In [None]:
import pandas as pd

train_df = pd.read_csv('../input/train_V2.csv')
test_df  = pd.read_csv('../input/test_V2.csv')

In [None]:
train_df.describe().T

In [None]:
# Load libraries
import numpy as np
import matplotlib.pyplot as plt
import seaborn as sns 

%matplotlib inline

import warnings
warnings.filterwarnings("ignore")

<< Data Description >>

* **DBNOs** - Number of enemy players knocked.
* **assists** - Number of enemy players this player damaged that were killed by teammates.
* **boosts** - Number of boost items used.
* **damageDealt** - Total damage dealt. Note: Self inflicted damage is subtracted.
* **headshotKills** - Number of enemy players killed with headshots.
* **heals** - Number of healing items used.
* **Id** - Player’s Id
* **killPlace** - Ranking in match of number of enemy players killed.
* **killPoints** - Kills-based external ranking of player. (Think of this as an Elo ranking where only kills matter.) If there is a value other than -1 in rankPoints, then any 0 in killPoints should be treated as a “None”.
* **killStreaks** - Max number of enemy players killed in a short amount of time.
* **kills** - Number of enemy players killed.
* **longestKill** - Longest distance between player and player killed at time of death. This may be misleading, as downing a player and driving away may lead to a large longestKill stat.
* **matchDuration** - Duration of match in seconds.
* **matchId** - ID to identify match. There are no matches that are in both the training and testing set.
* **matchType** - String identifying the game mode that the data comes from. The standard modes are “solo”, “duo”, “squad”, “solo-fpp”, “duo-fpp”, and “squad-fpp”; other modes are from events or custom matches.
* **rankPoints** - Elo-like ranking of player. This ranking is inconsistent and is being deprecated in the API’s next version, so use with caution. Value of -1 takes place of “None”.
* **revives** - Number of times this player revived teammates.
* **rideDistance** - Total distance traveled in vehicles measured in meters.
* **roadKills** - Number of kills while in a vehicle.
* **swimDistance** - Total distance traveled by swimming measured in meters.
* **teamKills** - Number of times this player killed a teammate.
* **vehicleDestroys** - Number of vehicles destroyed.
* **walkDistance** - Total distance traveled on foot measured in meters.
* **weaponsAcquired** - Number of weapons picked up.
* **winPoints** - Win-based external ranking of player. (Think of this as an Elo ranking where only winning matters.) If there is a value other than -1 in rankPoints, then any 0 in winPoints should be treated as a “None”.
* **groupId** - ID to identify a group within a match. If the same group of players plays in different matches, they will have a different groupId each time.
* **numGroups** - Number of groups we have data for in the match.
* **maxPlace** - Worst placement we have data for in the match. This may not match with numGroups, as sometimes the data skips over placements.
* **winPlacePerc** - The target of prediction. This is a percentile winning placement, where 1 corresponds to 1st place, and 0 corresponds to last place in the match. It is calculated off of maxPlace, not numGroups, so it is possible to have missing chunks in a match.

In [None]:
# Change categorical varible into dummy variable
train_matchType = pd.get_dummies(train_df['matchType'])
test_matchType = pd.get_dummies(test_df['matchType'])

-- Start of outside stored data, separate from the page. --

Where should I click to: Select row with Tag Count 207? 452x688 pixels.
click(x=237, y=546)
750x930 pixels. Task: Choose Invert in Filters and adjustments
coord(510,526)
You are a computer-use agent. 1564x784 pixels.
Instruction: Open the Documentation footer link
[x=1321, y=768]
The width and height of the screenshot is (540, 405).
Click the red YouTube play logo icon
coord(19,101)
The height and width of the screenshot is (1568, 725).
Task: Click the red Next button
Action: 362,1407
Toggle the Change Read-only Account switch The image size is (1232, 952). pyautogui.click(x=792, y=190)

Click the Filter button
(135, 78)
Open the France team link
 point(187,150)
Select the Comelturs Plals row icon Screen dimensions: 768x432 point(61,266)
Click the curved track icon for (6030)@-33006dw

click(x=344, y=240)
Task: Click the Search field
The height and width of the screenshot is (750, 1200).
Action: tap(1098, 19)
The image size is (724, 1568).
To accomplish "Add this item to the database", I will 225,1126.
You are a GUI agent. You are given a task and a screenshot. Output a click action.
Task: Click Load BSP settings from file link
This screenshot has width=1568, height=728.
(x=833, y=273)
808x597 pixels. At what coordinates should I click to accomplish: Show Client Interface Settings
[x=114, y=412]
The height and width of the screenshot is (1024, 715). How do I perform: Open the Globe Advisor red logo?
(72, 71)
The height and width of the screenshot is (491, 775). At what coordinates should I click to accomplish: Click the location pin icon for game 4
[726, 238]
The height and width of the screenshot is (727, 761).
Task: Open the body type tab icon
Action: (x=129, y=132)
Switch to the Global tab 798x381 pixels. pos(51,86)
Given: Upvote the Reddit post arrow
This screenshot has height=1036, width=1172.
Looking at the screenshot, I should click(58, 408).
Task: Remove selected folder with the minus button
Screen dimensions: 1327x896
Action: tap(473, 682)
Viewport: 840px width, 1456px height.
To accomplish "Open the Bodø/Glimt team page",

train_df2 = train_df.drop(columns=['matchType'])
test_df2 = test_df.drop(columns=['matchType'])

train_df2 = pd.concat([train_matchType, train_df2], axis = 1)
test_df2 = pd.concat([test_matchType, test_df2], axis = 1)

In [None]:
# Drop outliers
train_df3 = train_df2[train_df2['damageDealt'] - train_df2['damageDealt'].mean() <= (3 * train_df2['damageDealt'].std())]
train_df3 = train_df2[train_df2['walkDistance'] - train_df2['walkDistance'].mean() <= (3 * train_df2['walkDistance'].std())]
train_df3 = train_df2[train_df2['rideDistance'] - train_df2['rideDistance'].mean() <= (3 * train_df2['rideDistance'].std())]
train_df3 = train_df2[train_df2['swimDistance'] - train_df2['swimDistance'].mean() <= (3 * train_df2['swimDistance'].std())]

In [None]:
# Drop missing values
train_df3 = train_df3.dropna()

In [None]:
sns.set(color_codes=True)
sns.distplot(train_df3['winPlacePerc'])

In [None]:
_, ax = plt.subplots(figsize=(20, 20))
sns.heatmap(train_df3.iloc[:, 19:].corr(), annot=True, linewidths=.5, fmt= '.1f',ax=ax)
plt.show()

In [None]:
# Splitting training dataset into train/validation set (ratio = 7:3)
from sklearn.model_selection import train_test_split

id_cols = train_df3.loc[:, ["Id", "groupId", "matchId"]]
train_df4 = train_df3.drop(columns = id_cols)
train_df4.dropna(inplace=True)

X = train_df4.iloc[:, 0:-1]; y = train_df4.iloc[:, -1]
X_train, X_val, y_train, y_val = train_test_split(X, y, test_size=0.3, random_state=2015195017)

In [None]:
import lightgbm as lgb

lgb_train = lgb.Dataset(X_train, label=y_train)
lgb_val = lgb.Dataset(X_val, label=y_val)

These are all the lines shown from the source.